··· Text provided

Attaining statistical significance does not necessarily mean that the results are meaningful to nurses and clients. Statistical significance indicates that the results are unlikely to be due to chance—not that they are important. With large samples, even modest relationships are statistically significant. For instance, with a sample of 500, a correlation coefficient of .10 is significant at the .05 level, but a relationship this weak may have little practical relevance. This issue concerns an important EBP question (Box 2.1): “What is the evidence—what is the magnitude of effects?” Estimating the magnitude and importance of effects is relevant to the issue of clinical significance, a topic we discuss later in this chapter.
The Meaning of Quantitative Results
In quantitative studies, statistical results are in the form of p values, effect sizes, and CIs, to which researchers and consumers must attach meaning. Questions about the meaning of statistical results often reflect a desire to interpret causal connections. Interpreting what descriptive results mean is not typically a challenge. For example, suppose we found that, among patients undergoing electroconvulsive therapy (ECT), the percentage who experience an ECT-induced headache is 59.4% (95% CI [56.3, 63.1]). This result is directly interpretable. But if we found that headache prevalence is significantly lower in a cryotherapy intervention group than among patients given acetaminophen, we would need to interpret what the results mean. In particular, we need to interpret whether it is plausible that cryotherapy caused the reduced prevalence of headaches. In this section, we discuss the interpretation of research outcomes within a hypothesis testing context, with an emphasis on causal interpretations.

······
··· Data provided

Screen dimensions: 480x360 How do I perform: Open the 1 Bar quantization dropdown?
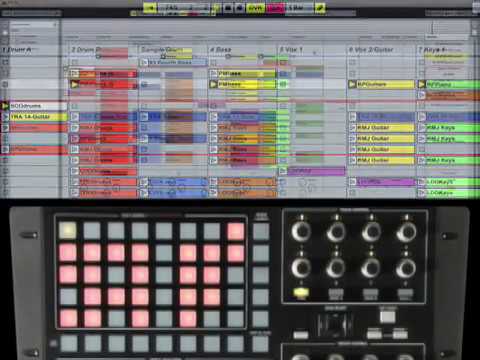(x=300, y=8)
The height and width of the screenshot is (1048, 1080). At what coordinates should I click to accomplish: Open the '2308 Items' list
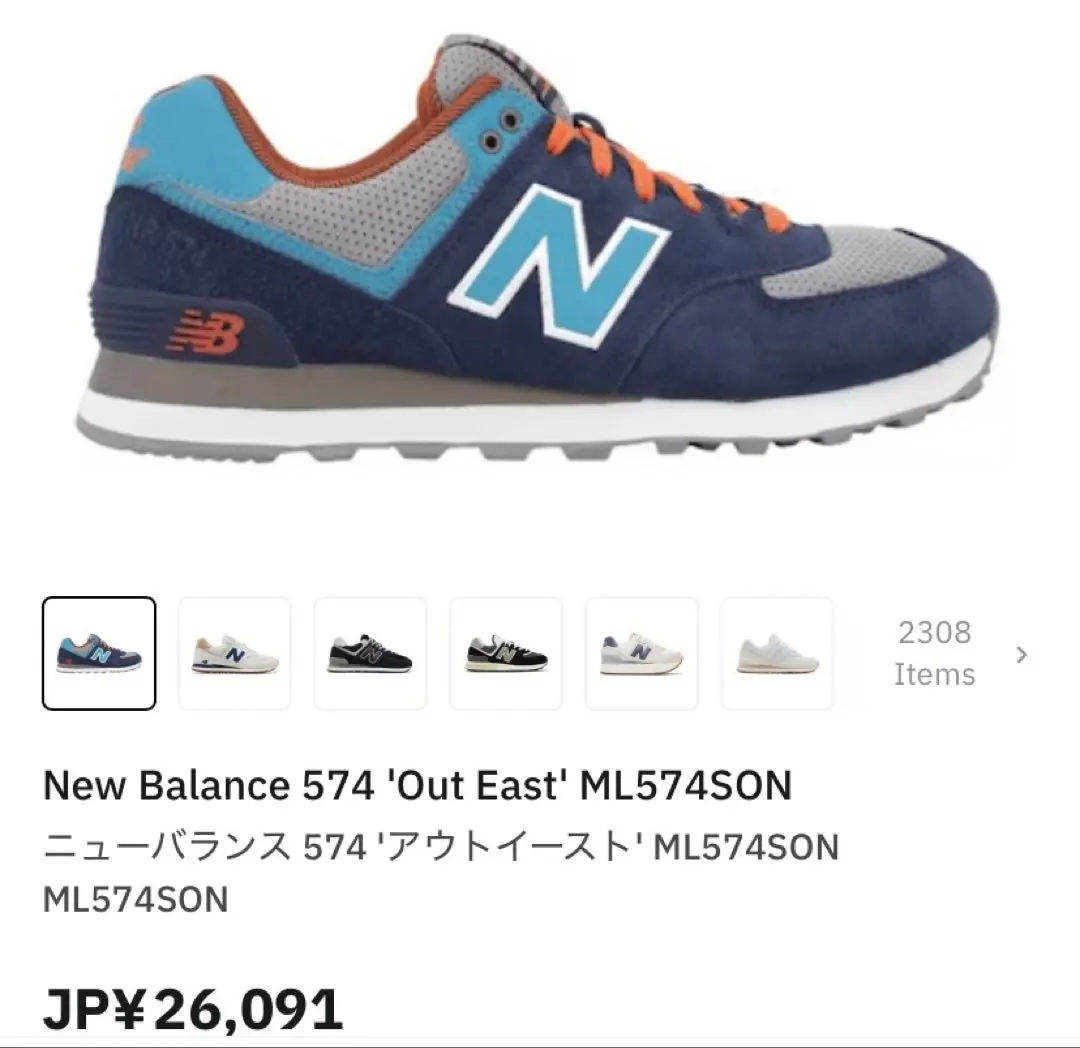point(935,653)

······

◆ Task set:
1 > In the text on statistical significance, quote the part from "Attaining statistical significance" to "in this chapter.".
2 > In the text on statistical significance, which correlation coefficient is significant at the .05 level with a sample of 500?

◆ Outputs in order:
1 >
Attaining statistical significance does not necessarily mean that the results are meaningful to nurses and clients. Statistical significance indicates that the results are unlikely to be due to chance—not that they are important. With large samples, even modest relationships are statistically significant. For instance, with a sample of 500, a correlation coefficient of .10 is significant at the .05 level, but a relationship this weak may have little practical relevance. This issue concerns an important EBP question (Box 2.1): “What is the evidence—what is the magnitude of effects?” Estimating the magnitude and importance of effects is relevant to the issue of clinical significance, a topic we discuss later in this chapter.

2 > A correlation coefficient of .10.